* [EXERCISE REQUIREMENTS]:
Transcribe the records that follow, keeping every word as it stands.
(RECORDS SHOWN)
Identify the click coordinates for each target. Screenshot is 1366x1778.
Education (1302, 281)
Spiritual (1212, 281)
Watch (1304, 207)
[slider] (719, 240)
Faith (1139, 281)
(End RECORDS SHOWN)
* [ANSWER FOR THE TASK]:
Identify the click coordinates for each target. Screenshot is 1366x1778.
Education (1302, 281)
Spiritual (1212, 281)
Watch (1304, 207)
[slider] (719, 240)
Faith (1139, 281)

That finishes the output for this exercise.